I am running analyses on very large graphs with random weights. I know that using the rand()
function is poor, so I have been using this function based on what I have read to be proper random number generation:
double randomZeroToOne()
{
random_device rd;
mt19937 mt(rd());
uniform_real_distribution<double> dist(0.0, 1.0);
double randomRealBetweenZeroAndOne = dist(mt);
return randomRealBetweenZeroAndOne;
}
Everytime I want to put a weight in my graph, I call this function and insert it into my adjacency matrix. However, I am worried that perhaps I am using a slow method to generate these numbers. This has worked fine for small graphs, but my larger graphs are very slow (likely something else is slowing it down, but I just wanted to double check and learn the proper way). What is the best way to preserve the quality of the numbers but to generate them as quickly as possible?
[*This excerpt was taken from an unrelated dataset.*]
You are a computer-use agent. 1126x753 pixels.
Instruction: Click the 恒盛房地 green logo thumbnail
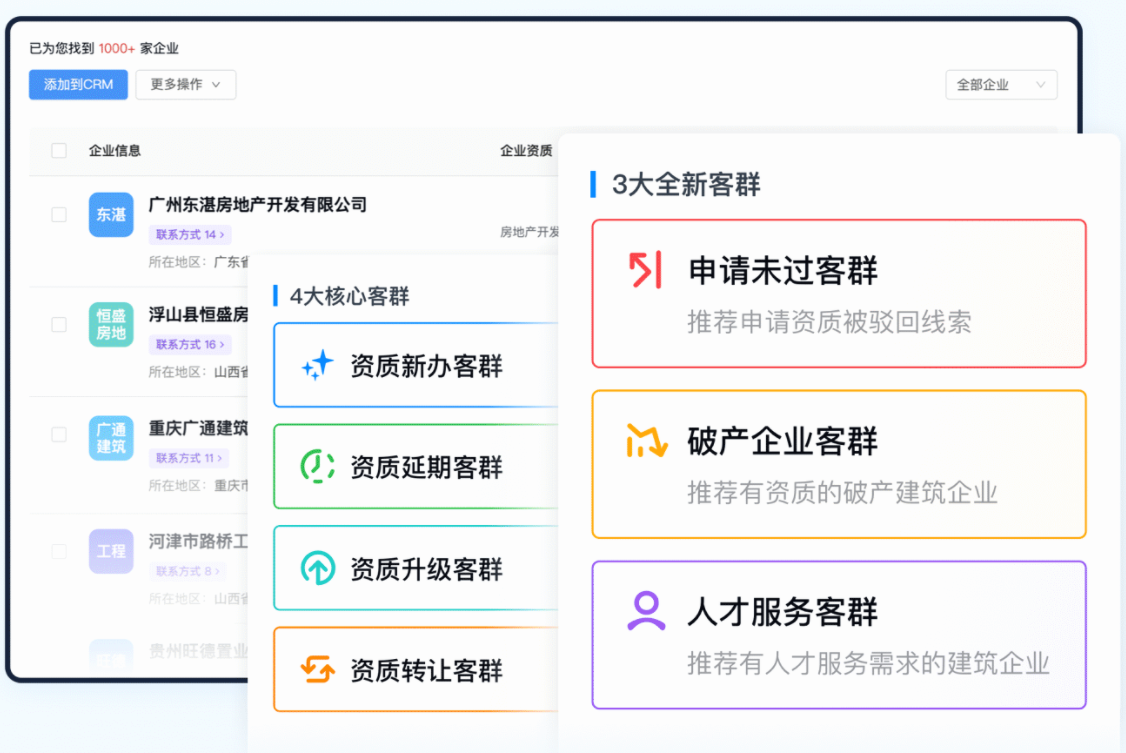[111, 325]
Additionally, if you know a way to initialize a vector of a known size with fast, good, uniformly distributed random numbers, that would be even better (although I am still curious about the answer to my main question).
EDIT:
This is my new proposed solution:
#include <iostream>
#include <random>
#include<vector>
#include<iomanip>
#include<cmath>
using namespace std;
random_device rd;
mt19937 mt(rd());
uniform_real_distribution<double> dist(0.0, 1.0);
int main()
{
double randomRealBetweenZeroAndOne = dist(mt);
double anotherRandomRealBetweenZeroAndOne = dist(mt);
double anothernother = dist(mt);
vector<double> randoman(10,dist(mt));
cout << randomRealBetweenZeroAndOne << endl;
cout << anotherRandomRealBetweenZeroAndOne <<endl;
cout << anothernother <<endl;
}
Please let me know if you see any issues with this, especially if this function will be called many times.